15\. How do I _attempt_ to cook? What exactly happened in the event of
failure? I dropped my frying pan into the fire or something?

16\. Level up in cooking, woo! Make this feel like more of an achievement,
with animation and a flashing up arrow and whatnot, and it should help to hook
players.

17\. Don't these rats have any sort of movement AI? Rats don't just sit there.
Hitting rats might as well be hitting statues.

18\. Why can't I hit this other guy? I want to hit him.

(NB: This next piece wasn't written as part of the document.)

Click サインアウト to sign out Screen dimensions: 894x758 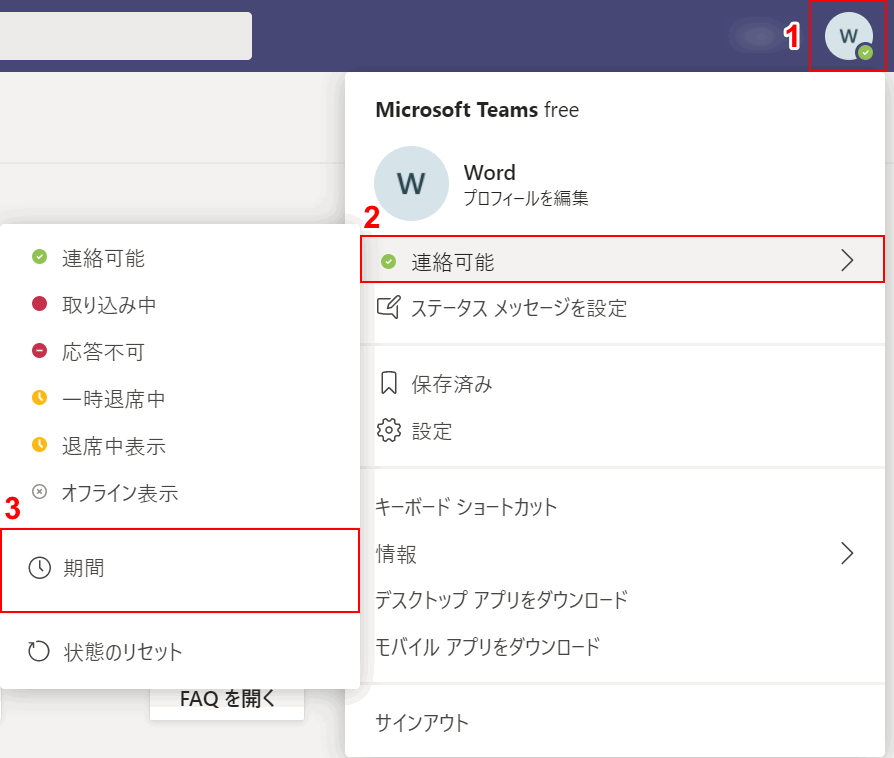pyautogui.click(x=421, y=722)
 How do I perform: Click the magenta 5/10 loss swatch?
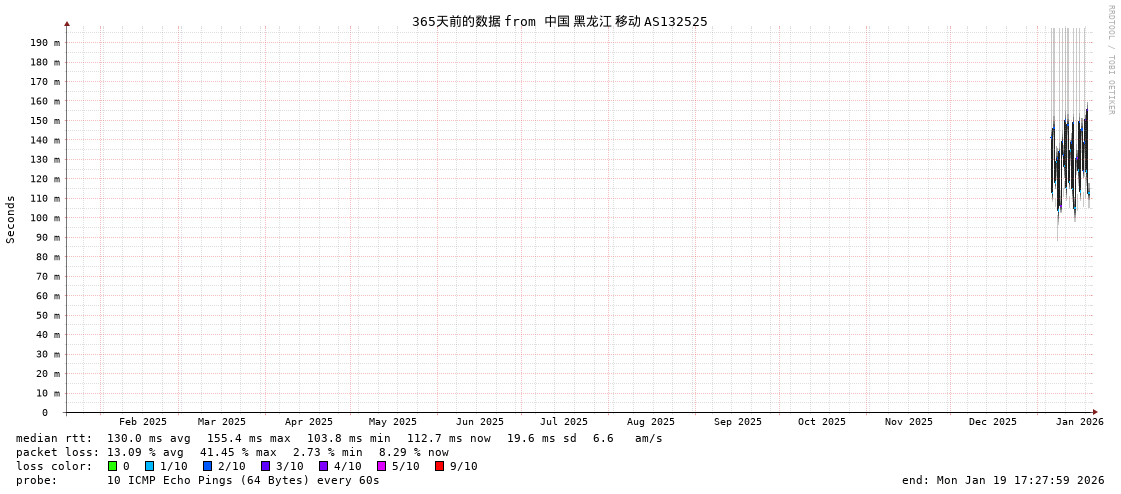[x=382, y=466]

19\. “Entire mining guide can be found on forums?” NO! ABSOLUTELY NOT! This
breaks you out of the immersive experience. Provide it if you must, but not in
the tutorial message box.

20\. Random CAPTCHA? Oh lawd what is this I don't have all day to spend
staring at my guy hitting a rock. Especially if I don't hear a notification
sound.

21\. I currently have -1 penalty points... what? What does this even mean? Is
this XP? Should I be thankful that I'm not being penalized? I can't imagine a
player being thankful for that.

22\. What's a mould?

23\. Why is this furnace using _all_ of my clay? I only ever selected one!
Cooking did this too — I looked away for a moment and all my fish were cooked.
That must be the most dangerous way to cook.

At this point I'm kinda bored. What am I supposed to be doing in the game? If
there's a goal — killing the lich lord, saving the princess, it doesn't really
matter — I can see all my tutorialing as a ramp up to that. I'll actually be
excited that I'm leveling up because then I can do something with those
levels. Without it I don't actually know that I'll get to do anything. Perhaps
that's just me being impatient; there are, after all, plenty of other players.

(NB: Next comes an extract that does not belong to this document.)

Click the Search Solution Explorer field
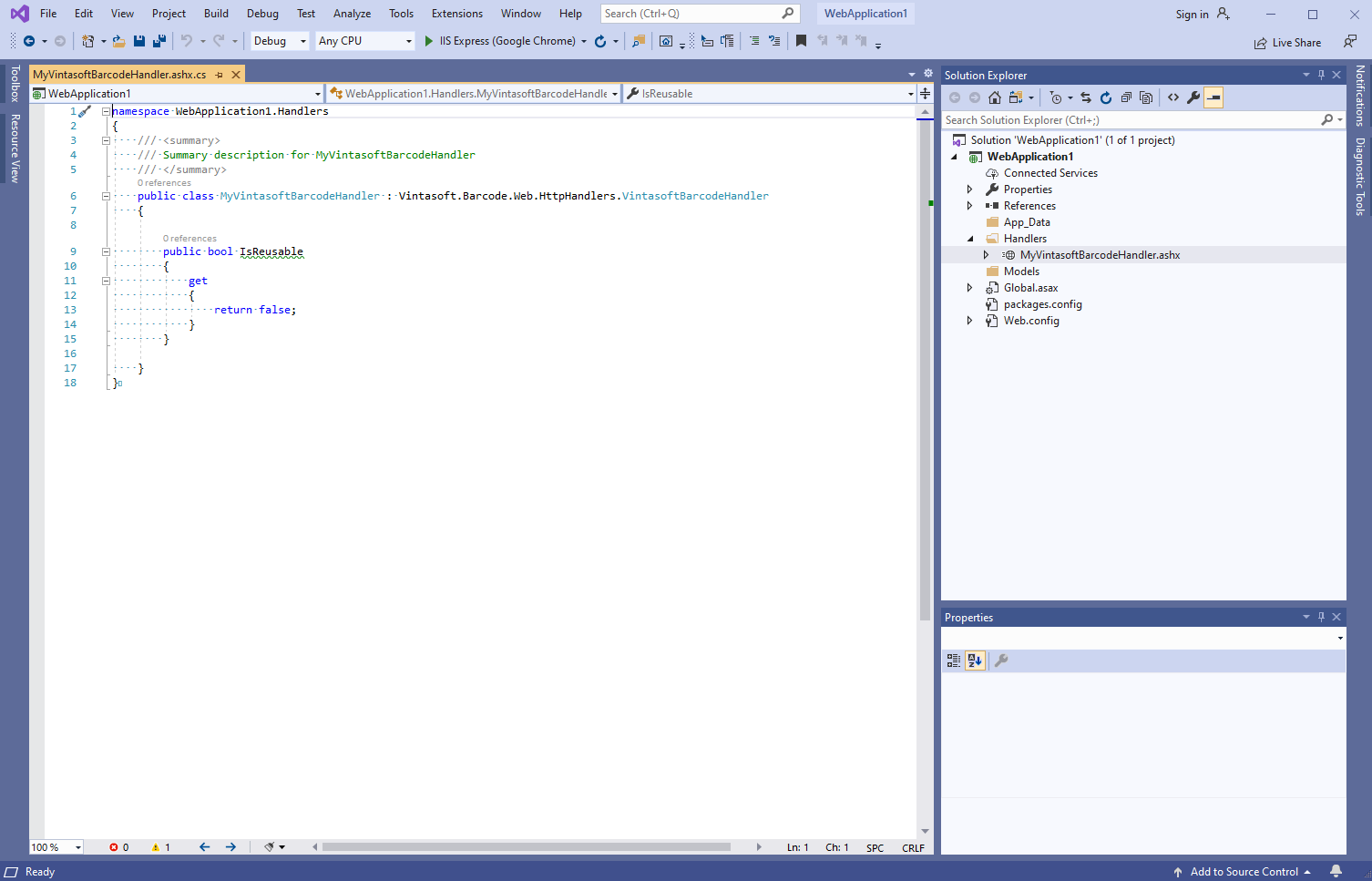The height and width of the screenshot is (881, 1372). (x=1130, y=120)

Overall though it looks like you have a fairly engaging and functional game.
The amount of effort that went into making this must have been unreasonably
large. I think that with polish and a bit more engagement you could have a
game that people actually play regularly. But if you do: what makes your game
better than any other game? Are there cooler battle systems? In-depth alchemy?
An artificially-simulated NPC economy? Government? There has to be at least
one major thing that no one else has.

[1]: [http://bjk5.com/post/44698559168/breaking-down-amazons-
mega-...](http://bjk5.com/post/44698559168/breaking-down-amazons-mega-
dropdown)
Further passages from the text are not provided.